Gather every line of the material below that contains the string "resolution", treating uppercase and lowercase as distinct, and copy each such line in full.
------ Material
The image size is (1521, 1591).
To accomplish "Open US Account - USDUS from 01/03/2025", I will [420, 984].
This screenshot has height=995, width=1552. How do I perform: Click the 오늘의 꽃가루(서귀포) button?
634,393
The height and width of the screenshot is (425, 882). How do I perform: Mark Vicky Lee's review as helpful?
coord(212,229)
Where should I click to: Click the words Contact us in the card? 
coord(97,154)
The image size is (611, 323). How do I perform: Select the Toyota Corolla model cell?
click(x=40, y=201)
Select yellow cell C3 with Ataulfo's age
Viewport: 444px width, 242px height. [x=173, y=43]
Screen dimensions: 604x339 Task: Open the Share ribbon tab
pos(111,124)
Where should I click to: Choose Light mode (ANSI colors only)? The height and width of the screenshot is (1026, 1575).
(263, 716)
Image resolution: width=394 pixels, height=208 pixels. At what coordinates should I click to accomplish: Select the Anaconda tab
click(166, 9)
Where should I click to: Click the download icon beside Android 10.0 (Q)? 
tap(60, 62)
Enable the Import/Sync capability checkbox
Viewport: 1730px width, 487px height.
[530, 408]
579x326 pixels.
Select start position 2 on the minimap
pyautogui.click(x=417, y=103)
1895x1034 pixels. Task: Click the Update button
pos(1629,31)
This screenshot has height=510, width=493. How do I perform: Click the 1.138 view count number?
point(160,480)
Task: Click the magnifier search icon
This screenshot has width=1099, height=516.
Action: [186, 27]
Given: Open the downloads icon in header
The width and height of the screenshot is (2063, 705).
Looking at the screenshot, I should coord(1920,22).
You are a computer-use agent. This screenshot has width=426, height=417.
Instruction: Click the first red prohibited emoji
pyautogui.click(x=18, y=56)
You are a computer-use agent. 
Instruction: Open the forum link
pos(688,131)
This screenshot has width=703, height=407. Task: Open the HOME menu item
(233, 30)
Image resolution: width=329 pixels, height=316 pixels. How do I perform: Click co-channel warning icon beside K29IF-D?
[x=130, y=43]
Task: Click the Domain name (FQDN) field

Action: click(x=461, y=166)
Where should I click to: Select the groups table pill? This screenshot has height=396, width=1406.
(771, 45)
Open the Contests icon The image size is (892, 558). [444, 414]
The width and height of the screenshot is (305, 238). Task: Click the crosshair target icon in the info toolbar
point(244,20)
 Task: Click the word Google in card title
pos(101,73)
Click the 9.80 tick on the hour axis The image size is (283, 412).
------------
Solution for this exercise:
Image resolution: width=394 pixels, height=208 pixels. At what coordinates should I click to accomplish: Select the Anaconda tab
Image resolution: width=329 pixels, height=316 pixels. How do I perform: Click co-channel warning icon beside K29IF-D?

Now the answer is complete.